Assignment> Word for word, return every record that follows.

The input>
========

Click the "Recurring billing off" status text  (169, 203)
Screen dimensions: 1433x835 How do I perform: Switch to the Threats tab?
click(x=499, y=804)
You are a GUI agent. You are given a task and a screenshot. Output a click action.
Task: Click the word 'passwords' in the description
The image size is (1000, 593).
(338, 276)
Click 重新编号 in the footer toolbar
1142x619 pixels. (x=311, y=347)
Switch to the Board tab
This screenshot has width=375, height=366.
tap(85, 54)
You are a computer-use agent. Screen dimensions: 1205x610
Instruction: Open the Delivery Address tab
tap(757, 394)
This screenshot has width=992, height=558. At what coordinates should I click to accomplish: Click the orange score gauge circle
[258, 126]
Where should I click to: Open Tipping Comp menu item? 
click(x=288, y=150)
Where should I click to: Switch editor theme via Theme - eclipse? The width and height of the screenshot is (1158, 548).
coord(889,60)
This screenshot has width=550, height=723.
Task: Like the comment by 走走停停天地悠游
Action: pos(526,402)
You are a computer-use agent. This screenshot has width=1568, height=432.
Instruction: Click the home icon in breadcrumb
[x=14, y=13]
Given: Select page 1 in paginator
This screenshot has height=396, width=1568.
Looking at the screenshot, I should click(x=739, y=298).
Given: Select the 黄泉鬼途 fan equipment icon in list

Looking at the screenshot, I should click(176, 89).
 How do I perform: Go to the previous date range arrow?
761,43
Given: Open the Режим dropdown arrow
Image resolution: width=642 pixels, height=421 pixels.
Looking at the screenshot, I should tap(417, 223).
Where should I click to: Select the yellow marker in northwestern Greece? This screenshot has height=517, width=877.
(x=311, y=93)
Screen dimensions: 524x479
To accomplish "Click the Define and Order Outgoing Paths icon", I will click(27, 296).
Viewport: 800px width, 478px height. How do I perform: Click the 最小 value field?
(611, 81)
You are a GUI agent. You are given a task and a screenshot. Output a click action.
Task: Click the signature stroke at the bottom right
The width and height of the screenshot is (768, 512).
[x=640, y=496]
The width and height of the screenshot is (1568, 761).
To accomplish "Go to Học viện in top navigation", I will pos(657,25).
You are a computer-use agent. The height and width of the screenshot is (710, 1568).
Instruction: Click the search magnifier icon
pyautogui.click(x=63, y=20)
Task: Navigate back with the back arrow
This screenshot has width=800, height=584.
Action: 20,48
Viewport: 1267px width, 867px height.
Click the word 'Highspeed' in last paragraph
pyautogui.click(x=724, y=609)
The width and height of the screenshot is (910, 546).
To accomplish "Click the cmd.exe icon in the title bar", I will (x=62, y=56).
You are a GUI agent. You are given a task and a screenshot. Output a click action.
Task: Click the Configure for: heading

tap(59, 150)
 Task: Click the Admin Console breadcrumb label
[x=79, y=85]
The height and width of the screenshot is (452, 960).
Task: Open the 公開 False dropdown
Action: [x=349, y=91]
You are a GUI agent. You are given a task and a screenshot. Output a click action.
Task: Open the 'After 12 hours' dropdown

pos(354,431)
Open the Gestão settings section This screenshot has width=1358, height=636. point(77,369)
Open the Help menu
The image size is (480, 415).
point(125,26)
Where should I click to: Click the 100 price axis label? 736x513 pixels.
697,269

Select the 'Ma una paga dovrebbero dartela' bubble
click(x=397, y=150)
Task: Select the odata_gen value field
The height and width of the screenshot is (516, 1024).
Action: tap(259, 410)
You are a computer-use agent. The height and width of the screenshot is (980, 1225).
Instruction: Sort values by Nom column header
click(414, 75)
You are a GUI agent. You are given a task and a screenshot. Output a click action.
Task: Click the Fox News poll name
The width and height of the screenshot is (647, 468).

========

Solved exercise>
Click the "Recurring billing off" status text  (169, 203)
Screen dimensions: 1433x835 How do I perform: Switch to the Threats tab?
click(x=499, y=804)
You are a GUI agent. You are given a task and a screenshot. Output a click action.
Task: Click the word 'passwords' in the description
The image size is (1000, 593).
(338, 276)
Click 重新编号 in the footer toolbar
1142x619 pixels. (x=311, y=347)
Switch to the Board tab
This screenshot has width=375, height=366.
tap(85, 54)
You are a computer-use agent. Screen dimensions: 1205x610
Instruction: Open the Delivery Address tab
tap(757, 394)
This screenshot has width=992, height=558. At what coordinates should I click to accomplish: Click the orange score gauge circle
[258, 126]
Where should I click to: Open Tipping Comp menu item? 
click(x=288, y=150)
Where should I click to: Switch editor theme via Theme - eclipse? The width and height of the screenshot is (1158, 548).
coord(889,60)
This screenshot has width=550, height=723.
Task: Like the comment by 走走停停天地悠游
Action: pos(526,402)
You are a computer-use agent. This screenshot has width=1568, height=432.
Instruction: Click the home icon in breadcrumb
[x=14, y=13]
Given: Select page 1 in paginator
This screenshot has height=396, width=1568.
Looking at the screenshot, I should click(x=739, y=298).
Given: Select the 黄泉鬼途 fan equipment icon in list

Looking at the screenshot, I should click(176, 89).
 How do I perform: Go to the previous date range arrow?
761,43
Given: Open the Режим dropdown arrow
Image resolution: width=642 pixels, height=421 pixels.
Looking at the screenshot, I should tap(417, 223).
Where should I click to: Select the yellow marker in northwestern Greece? This screenshot has height=517, width=877.
(x=311, y=93)
Screen dimensions: 524x479
To accomplish "Click the Define and Order Outgoing Paths icon", I will click(27, 296).
Viewport: 800px width, 478px height. How do I perform: Click the 最小 value field?
(611, 81)
You are a GUI agent. You are given a task and a screenshot. Output a click action.
Task: Click the signature stroke at the bottom right
The width and height of the screenshot is (768, 512).
[x=640, y=496]
The width and height of the screenshot is (1568, 761).
To accomplish "Go to Học viện in top navigation", I will pos(657,25).
You are a computer-use agent. The height and width of the screenshot is (710, 1568).
Instruction: Click the search magnifier icon
pyautogui.click(x=63, y=20)
Task: Navigate back with the back arrow
This screenshot has width=800, height=584.
Action: 20,48
Viewport: 1267px width, 867px height.
Click the word 'Highspeed' in last paragraph
pyautogui.click(x=724, y=609)
The width and height of the screenshot is (910, 546).
To accomplish "Click the cmd.exe icon in the title bar", I will (x=62, y=56).
You are a GUI agent. You are given a task and a screenshot. Output a click action.
Task: Click the Configure for: heading

tap(59, 150)
 Task: Click the Admin Console breadcrumb label
[x=79, y=85]
The height and width of the screenshot is (452, 960).
Task: Open the 公開 False dropdown
Action: [x=349, y=91]
You are a GUI agent. You are given a task and a screenshot. Output a click action.
Task: Open the 'After 12 hours' dropdown

pos(354,431)
Open the Gestão settings section This screenshot has width=1358, height=636. point(77,369)
Open the Help menu
The image size is (480, 415).
point(125,26)
Where should I click to: Click the 100 price axis label? 736x513 pixels.
697,269

Select the 'Ma una paga dovrebbero dartela' bubble
click(x=397, y=150)
Task: Select the odata_gen value field
The height and width of the screenshot is (516, 1024).
Action: tap(259, 410)
You are a computer-use agent. The height and width of the screenshot is (980, 1225).
Instruction: Sort values by Nom column header
click(414, 75)
You are a GUI agent. You are given a task and a screenshot. Output a click action.
Task: Click the Fox News poll name
The width and height of the screenshot is (647, 468).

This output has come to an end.